Toute publicité commerciale est interdite pour les produits biocides TP14, TP18, et TP2 classés H400 et/ou H410 ou TP4 classés H400 et/ou H410. La publicité à destination des professionnels reste possible selon certaines modalités : ajout de phrases spécifiques, dans les points de distribution et publications destinés aux professionnels (décret 2019-643 du 26/06).

// Interdiction de vente en libre-service

Certains produits du marché amateur ne seront bientôt plus en vente libre. Le décret 2019-1052 du 14 octobre 2019 détermine les catégories de biocides concernées par cette interdiction. Le Ministère de l’écologie fixera la liste définitive par arrêté lorsque l’Anses aura rendu son avis. Le délai annoncé pour cet avis était initialement de 8 mois, mais il semble être désormais attendu pour septembre 2020. 

En outre, l'article 76 de la loi EGALIM indique que pour vendre des produits biocides à des utilisateurs non professionnels, les distributeurs doivent fournir des informations générales sur les risques pour la santé humaine et l’environnement liés à leur utilisation (dangers, exposition, conditions de stockage, consignes à respecter…). Ils doivent également informer sur les solutions de substitution présentant un « faible risque ».


Pour quels résultats ?

Le distributeur va-t-il scier la branche sur laquelle il est assis ? En effet pourquoi stocker des produits qu’il doit dissuader sa clientèle d’acheter, en quelque sorte ?

Avec cette mesure, doublée des deux autres interdictions précitées, il est à craindre qu’un certain nombre d’enseignes cessent de proposer des solutions de lutte contre les nuisibles. Et face à ce qui pourrait être perçu comme une « pénurie », comment les utilisateurs amateurs vont-ils se comporter ? Une partie des internautes s’échangent déjà des recettes de produits « maison », au risque d’aggraver les problèmes de toxicité ou d’infestation…

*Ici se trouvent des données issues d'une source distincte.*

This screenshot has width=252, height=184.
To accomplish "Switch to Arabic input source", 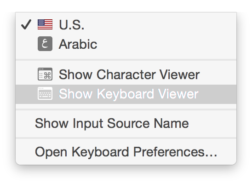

Même s’il est compliqué à estimer, le particulier joue un rôle dans la régulation des populations de nuisibles grâce aux produits amateurs disponibles actuellement sur le marché. Avec un accès difficile à ces produits, la demande pour des interventions professionnelles va donc probablement augmenter.

 

Une opportunité pour les professionnels 

Près de la moitié des prestataires de service ont actuellement des particuliers pour clients (Données transmises par Liphatech lors des Matinales® à la suite d’un sondage). Une part importante d’entre eux estiment que la mise sous clé des produits amateurs constitue une opportunité commerciale. 

Ils sont donc en attente de produits performants et à faible toxicité, qu’ils pourront utiliser chez les particuliers. En effet, il y a parmi cette clientèle une réelle demande pour des alternatives vertes aux produits synthétiques, ayant un moindre impact environnemental. Les exigences n’en sont pas pour autant revues à la baisse et le particulier veut aussi un produit efficace, d’action rapide et rémanente, qui lui permette de réutiliser au plus vite son espace de vie. Harmonix® Bed Bug a ce profil par exemple, et le produit connait déjà un réel succès.

Si le marché amateur représente une opportunité, il faut distinguer le client particulier du client professionnel (hôtelier, restaurateur, etc.). Le démarchage commercial est différent, la communication également. Par conséquent, de nouvelles modalités d’accompagnement pourraient bien voir le jour pour que les prestataires adaptent leurs actions marketing et leur communication (outils de mises en relation, cabinet conseils…).